* **Text under study**
-- Opening Marker --
Deploy Nginx Ingress and Cert Manager on a GKE Cluster using Terraform

Terraform has become my go-to IaC tool because it’s AWESOME! and can be used to interact with a lot of API popular tools and services via their API. In this post, I will be sharing a terraform module that will create a GKE Cluster with 3 Nodes and then deploy Nginx Ingress, Cert-Manager, and a sample Wordpress deployment using the Terraform Kubernetes and Helm Providers.

Nginx Ingress is an Ingress controller for Kubernetes using NGINX as a reverse proxy and load balancer.

Cert-Manager is a Kubernetes certificate management controller that can help with issuing certificates from a variety of sources, such as Let’s Encrypt, Hashicorp Vault, Venafi, a simple signing key pair, or a self signed Certificate. One of the benefits is that it will ensure certificates are valid and up to date, and attempt to renew certificates before they expire.

You can access the module on my GitHub . The module includes a terraform.tfvars file that can be modified to create a public GKE Cluster that restricts access by whitelisting any IPs specified in the master_authorized_networks_config variable.
-- Closing Marker --
[Records from a collection]
-- Opening Marker --
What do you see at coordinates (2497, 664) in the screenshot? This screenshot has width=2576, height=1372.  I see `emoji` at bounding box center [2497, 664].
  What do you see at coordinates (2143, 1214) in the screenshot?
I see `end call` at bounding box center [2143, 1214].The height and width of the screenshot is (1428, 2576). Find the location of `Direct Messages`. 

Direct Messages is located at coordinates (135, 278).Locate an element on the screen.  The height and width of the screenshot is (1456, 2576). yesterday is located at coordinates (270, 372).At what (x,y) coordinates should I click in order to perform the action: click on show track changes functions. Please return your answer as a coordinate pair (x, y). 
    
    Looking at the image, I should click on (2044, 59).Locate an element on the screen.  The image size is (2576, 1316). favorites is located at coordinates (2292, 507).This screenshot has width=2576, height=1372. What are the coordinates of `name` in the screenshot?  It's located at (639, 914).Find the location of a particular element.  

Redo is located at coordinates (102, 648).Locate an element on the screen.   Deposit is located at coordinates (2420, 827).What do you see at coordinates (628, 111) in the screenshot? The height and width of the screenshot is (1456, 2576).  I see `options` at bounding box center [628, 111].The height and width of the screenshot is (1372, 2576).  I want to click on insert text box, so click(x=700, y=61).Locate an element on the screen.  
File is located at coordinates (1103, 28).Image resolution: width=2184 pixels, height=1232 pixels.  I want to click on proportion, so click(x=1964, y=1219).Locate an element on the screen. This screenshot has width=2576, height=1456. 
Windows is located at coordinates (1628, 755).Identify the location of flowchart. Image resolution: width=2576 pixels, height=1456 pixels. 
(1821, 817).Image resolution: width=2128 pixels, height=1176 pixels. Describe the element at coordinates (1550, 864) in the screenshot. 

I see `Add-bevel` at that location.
-- Closing Marker --
* **Problems and tasks**
[A] In the text on Terraform and GKE above, rewrite the paragraph beginning "Cert-Manager is a Kubernetes certificate management controller" more briefly, keeping its main facts.
[B] Answer these questions from the text on Terraform and GKE above.
(i) How many nodes does the GKE cluster created by the module have?
(ii) What does Nginx Ingress use NGINX as?
(iii) Which variable holds the IPs that are whitelisted for access to the public GKE cluster?
[C] Carry the text on Terraform and GKE forward from its final sentence.

* **Solved problems**
[A] Cert-Manager is a Kubernetes controller for managing certificates. It can issue them from Let's Encrypt, Hashicorp Vault, Venafi, a simple signing key pair, or a self signed certificate. It keeps certificates valid and up to date and tries to renew them before they expire.

[B]
(i) 3 nodes.
(ii) A reverse proxy and load balancer.
(iii) master_authorized_networks_config.

[C]
To use the module,

  • Clone my GitHub repository and switch to the GKE_Cluster_with_Nginx_Ingress directory.

  • Install the latest version of the Terraform CLI as long as it’s newer than 0.12.25 the module will work. As a best practice, I utilize Terraform Workspaces, by creating a workspace per environment. The module requires a workspace to be created in order to create any of the specified resources, to create a workspace run: terraform workspace new <environment_name> e.g.

    terraform workspace new dev
  • Once, you’ve created a workspace, you can initialize:

    terraform init
  • Generate an execution plan to ensure the resources match your expectations:

    terraform plan
  • If you’re happy with the output, run the apply command to create the resources:

    terraform apply -auto-approve

Once the cluster and deployments have been created successfully, terraform will provide outputs that can be used to access the cluster.

The ingress module will deploy nginx-ingress using the helm provider, it will also deploy the cert-manager chart from the jetstack.io repository and create a ClusterIssuer using a local helm chart. The ClusterIssuer has two solvers specified - http01 and dns01. To use the dns01 provider, you must already have a domain configured using Google CloudDNS. You can learn more about the Let’s Encrypt challenge types here.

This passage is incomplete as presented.